Reading text>
Improving food security through the supply network

How can food security for Tasmanians be improved through the supply network? An analysis of the connectivity, dynamics, efficiency and resilience of the food supply network in Tasmania

Degree type

PhD

Closing date

29 October 2021

Campus

Launceston

Citizenship requirement

Domestic/International Onshore

About the research project

The Tasmanian Government has developed a food security strategy to ensure affordable, healthy food for Tasmanians. The Tasmania population (0.515 million people) is less than 10% of the Singaporean population (5.61 million people). Yet, its land area (68,401 km2) is about 95 times that of Singapore (721.5 km2). While the availability of land and natural resources is a great advantage for Tasmania, low population density goes against it especially in terms of the supply and distribution costs, as well as social and economic connectivity. This affects the efficacy of the State’s food security strategy.

Why study of the food supply network?

  • Social network of individuals and families: Food security aims at vulnerable people and families, who are socially connected in the society. People rely on the social network (of friends, colleagues, association members) to exchange and circulate information.
  • Network of stakeholders: Food security involves multiple stakeholders that are connected for information exchange.
  • Network of food suppliers, exporters and importers: There are many suppliers of the same food (e.g. Coles and Woolworth), and each food often has many complements (coffee and milk); Tasmania produces foods for not only local consumption but exports, and it consumes foods not only produced locally but also imported (imports and exports).
  • There is a need for an integrated system to ensure resilience and sustainable food security and supply.

Recently, network analysis has been emerging as a research tool to study issues across many areas that often cannot be studied using other methods, e.g. how effectively people exchange information, epidemics spread, terrorists form a network, companies coordinate in a transport and logistics network. A social and economic network typically involves the coordination and managing of a system of large number of nodes and links, also known as vertices and edges respectively. There has been extensive application of network analysis in many fields, e.g. social science, business and management, IT, physics, health and epidemiology.

Study objective and research questions:

The project’s main objective is to study the role, operations and performance of the Tasmanian food supply network to ensure food security for Tasmanians. The study aims to answer the following research questions (RQ):

  • RQ1: How can the food supply network in Tasmania be mapped?
  • RQ2: What are the roles of the stakeholders in food security in Tasmania?
  • RQ3: How well is the food supply network connected in Tasmania?
  • RQ4: How can the food supply network in Tasmania be evaluated?

Problems and tasks>
A - Which campus is the PhD in the project description based at?
B - Please write out the project description from "Why study of" to "(imports and exports).", substituting "participants" for "stakeholders".

Provided material>
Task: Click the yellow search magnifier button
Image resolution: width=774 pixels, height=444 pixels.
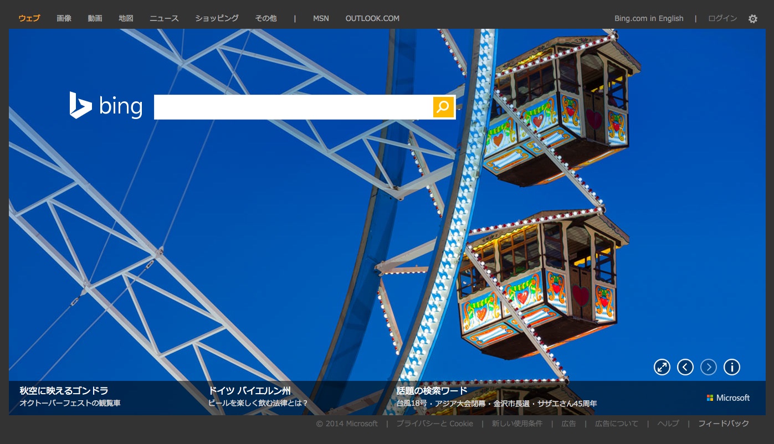Action: tap(443, 107)
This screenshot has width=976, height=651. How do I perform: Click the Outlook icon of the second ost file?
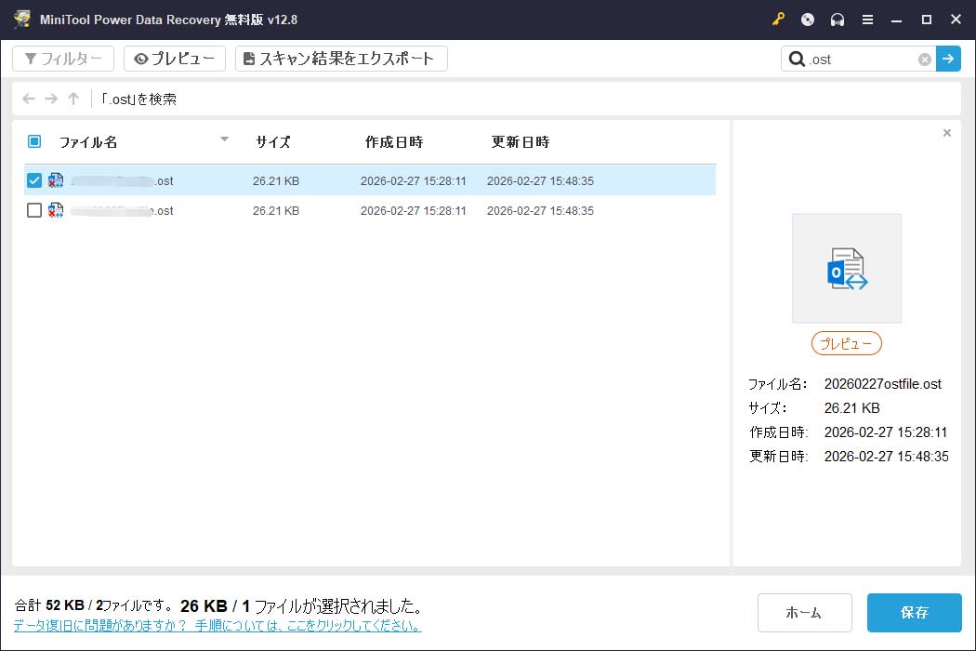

Complete answers>
A - Launceston

B -
Why study of the food supply network?

  • Social network of individuals and families: Food security aims at vulnerable people and families, who are socially connected in the society. People rely on the social network (of friends, colleagues, association members) to exchange and circulate information.
  • Network of participants: Food security involves multiple participants that are connected for information exchange.
  • Network of food suppliers, exporters and importers: There are many suppliers of the same food (e.g. Coles and Woolworth), and each food often has many complements (coffee and milk); Tasmania produces foods for not only local consumption but exports, and it consumes foods not only produced locally but also imported (imports and exports).